Tra I big del Festival 2026 c’è anche Sayf, in gara per la prima volta a Sanremo con “Tu mi piaci tanto”. Ecco cosa ha raccontato nel corso dell’incontro riservato alla stampa

Tu mi piaci tanto” è il brano che Sayf porterà in gara alla 76esima edizione del Festival di Sanremo. Nel corso dell’incontro stampa di presentazione, il cantautore italo-tuinisimo ha spiegato: «È una canzone spontanea, come spero lo siano tutte quelle che faccio. Più che dire “c’è attualità, c’è società”, dentro c’è la mia percezione del mondo: quindi sì, ci sono pensieri sociali, d’amore, anche politici in qualche modo, un po’ tutto l’ambaradan.
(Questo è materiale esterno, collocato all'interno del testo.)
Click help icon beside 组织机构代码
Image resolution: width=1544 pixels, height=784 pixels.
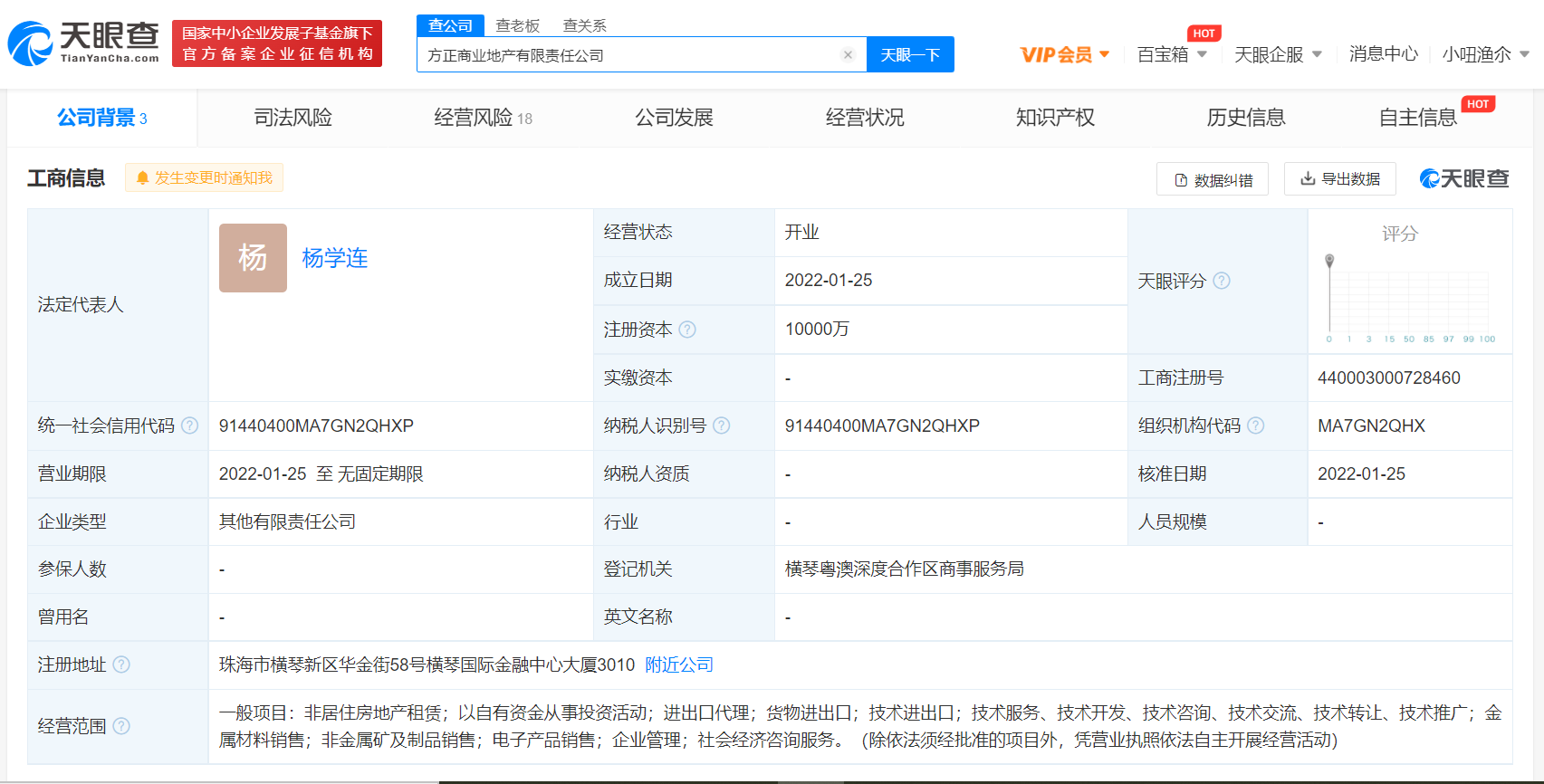(x=1256, y=425)
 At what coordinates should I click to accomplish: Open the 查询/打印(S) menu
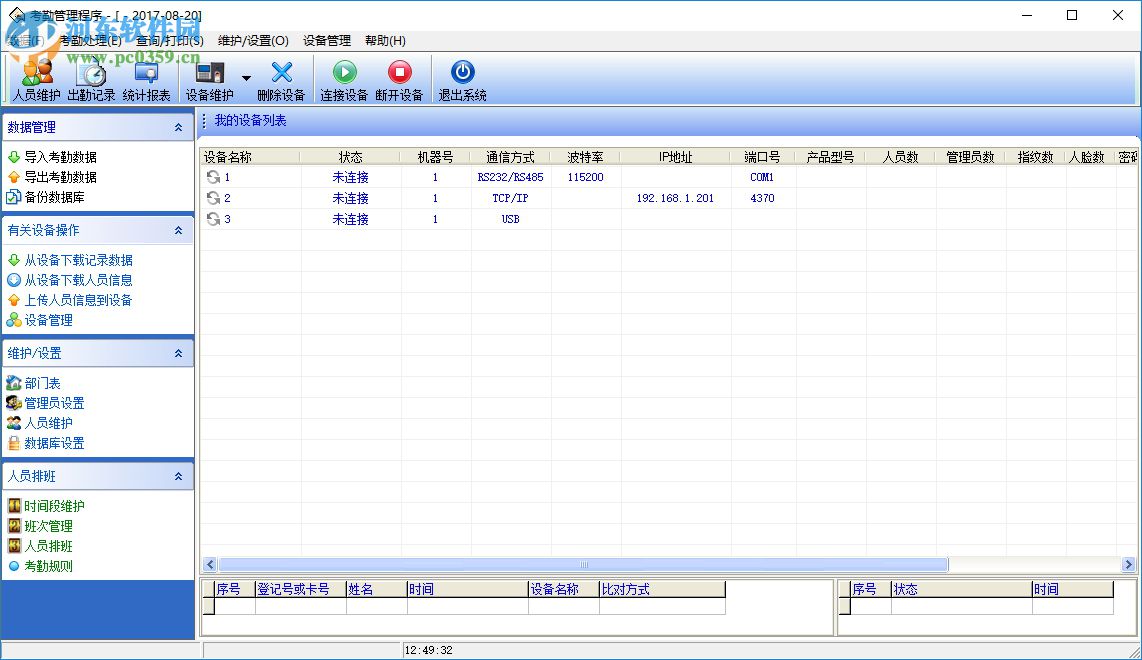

Dal mio punto di vista, le strofe sono anche più coerenti con ciò che faccio di solito. Di solito avrei fatto un ritornello più “cantautorale”, più statico, meno “aperto”. Qui invece ho scelto di farlo entrare e tornare con più chiarezza. Musicalmente io lo sento coerente: la chitarra fa parte del mio mondo, di una tradizione intesa non come mainstream, ma come atmosfera».

Nel testo viene citato Luigi Tenco, un modo per legare Sayf alle sue radici e per proporsi come ponte tra le diverse generazioni: «Sono molto legato a Genova e alla sua storia musicale, ma non solo. Per me è sempre stata curiosità e studio: mi piace studiare le vicende d’Italia, ascoltare musica di ogni epoca. Non mi chiudo mai. C’è un contesto in cui ascolto Simba La Rue e uno in cui ascolto bossa nova: ogni cosa ha il suo posto. Se facendo musica posso avvicinare qualcuno ad altri mondi, ben venga, da entrambe le parti: un ragazzo che non avrebbe ascoltato Rino Gaetano magari lo scopre, e una persona più grande magari mette da parte i pregiudizi e prova ad ascoltare Baby Gang.».
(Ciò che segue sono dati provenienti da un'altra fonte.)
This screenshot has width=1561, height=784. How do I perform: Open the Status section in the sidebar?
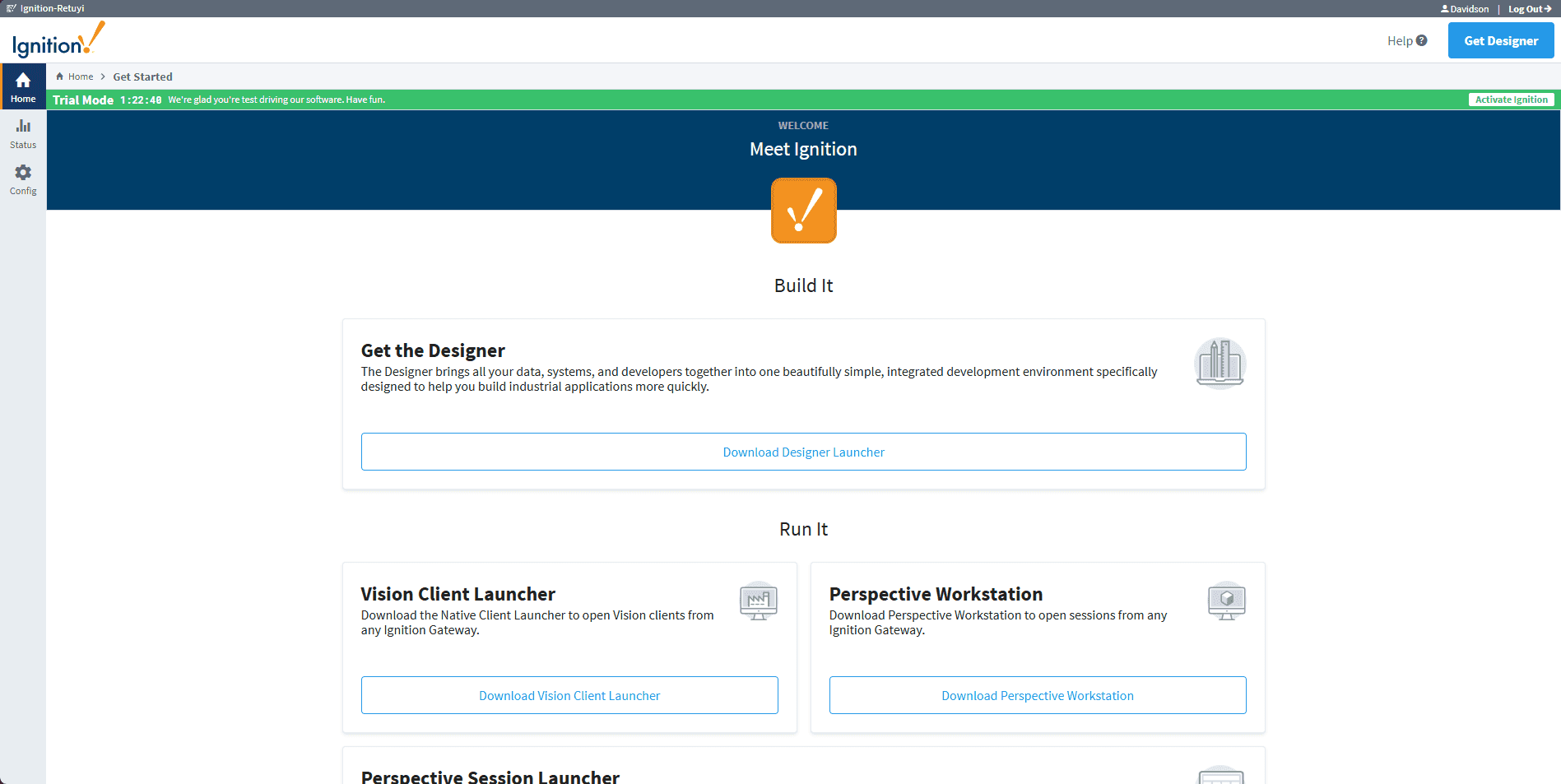click(x=23, y=133)
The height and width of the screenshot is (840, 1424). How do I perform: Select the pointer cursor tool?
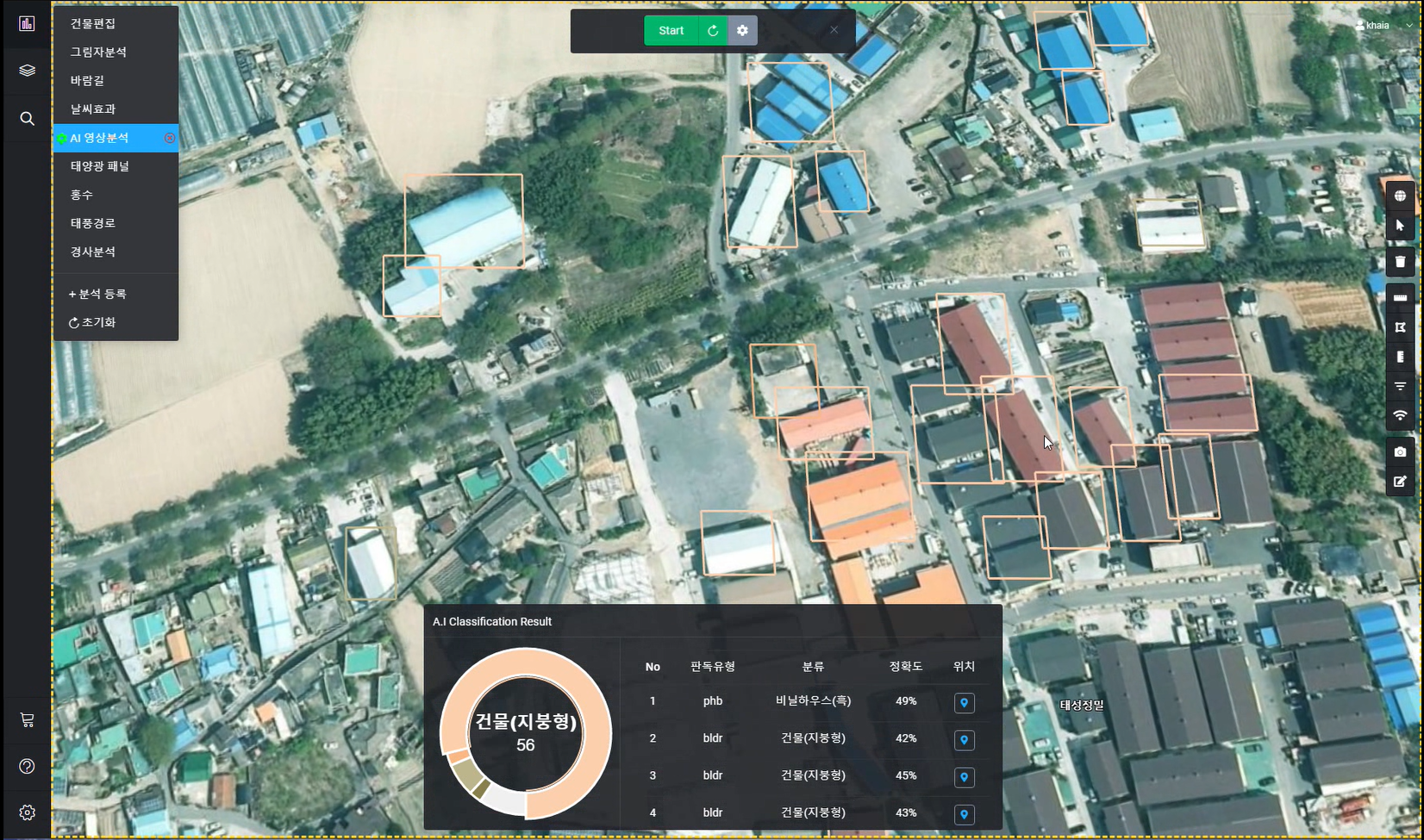[1400, 226]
Venerdì 27 febbraio, durante la serata delle cover, Sayf, duetterà con Alex Britti e Mario Biondi. Sul palco dell’Ariston, questo speciale trio porterà “Hit the Road Jack” di Ray Charles: «L’idea della canzone c’era già – spiega l’artista – ci piaceva per come ce la immaginavamo a livello di performance. Poi è successo un po’ “come devono andare le cose”: ci è capitato online un video recente di Alex Britti e Mario Biondi che cantano insieme, e ci è sembrata una coppia valida per fare quella canzone, per come la stiamo arrangiando. Mi piace anche comunicarla in modo simpatico, un po’ meme: il fotomontaggio dell’annuncio l’ho fatto io. Sono contento: li rispetto molto e spero venga bene».
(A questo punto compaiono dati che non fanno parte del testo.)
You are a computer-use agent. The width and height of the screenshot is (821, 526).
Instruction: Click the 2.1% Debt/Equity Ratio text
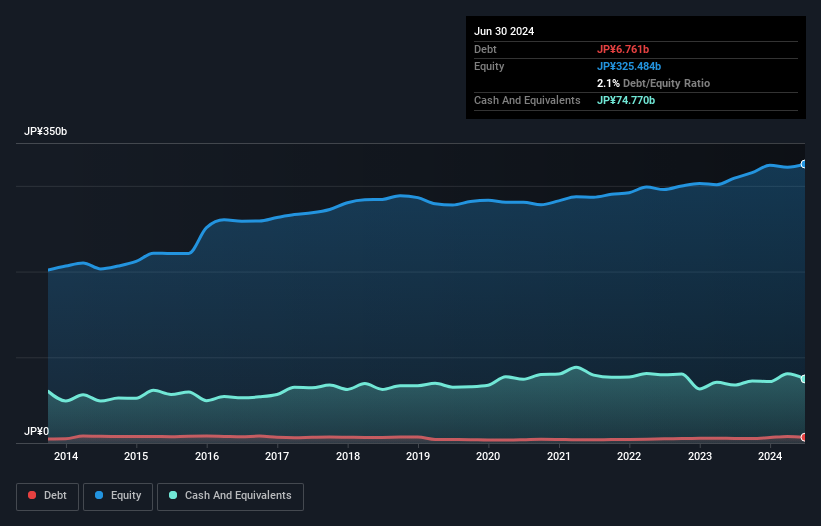(x=653, y=83)
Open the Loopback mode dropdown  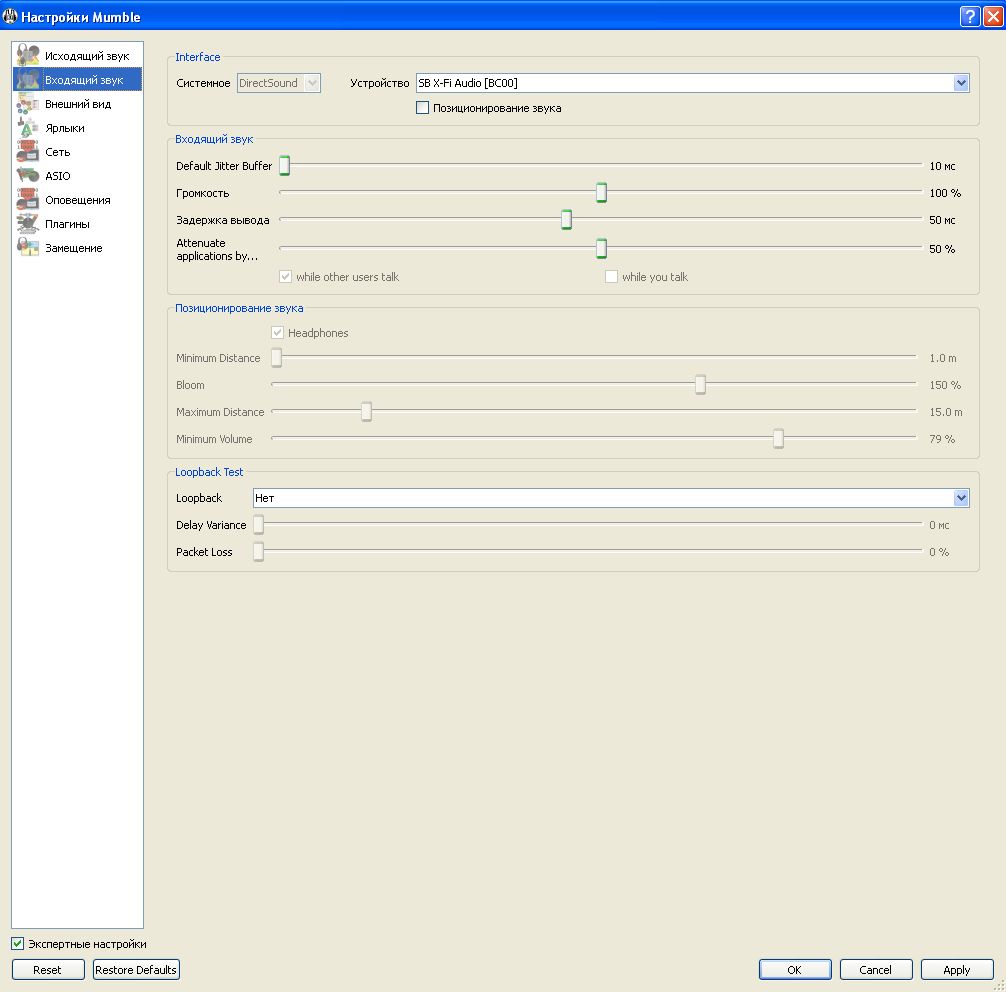pos(961,498)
E infine, sul rapporto con il Festival di Sanremo, Sayf commenta: «Ho sempre percepito il Festival come un evento “da mondiali”, per l’atmosfera. C’è anche la mia componente tunisina: molte persone di quella generazione vedevano Rai 1 e sono legate a Sanremo. Io da ragazzo genovese ricordo più l’ambiente che il Festival in sé. Negli ultimi 5-7 anni è tornato molto mediatico e sui social lo vedi ovunque: ci prendi gusto. In generale è come giocare in Nazionale: se ti chiamano, che fai, non ci vai?».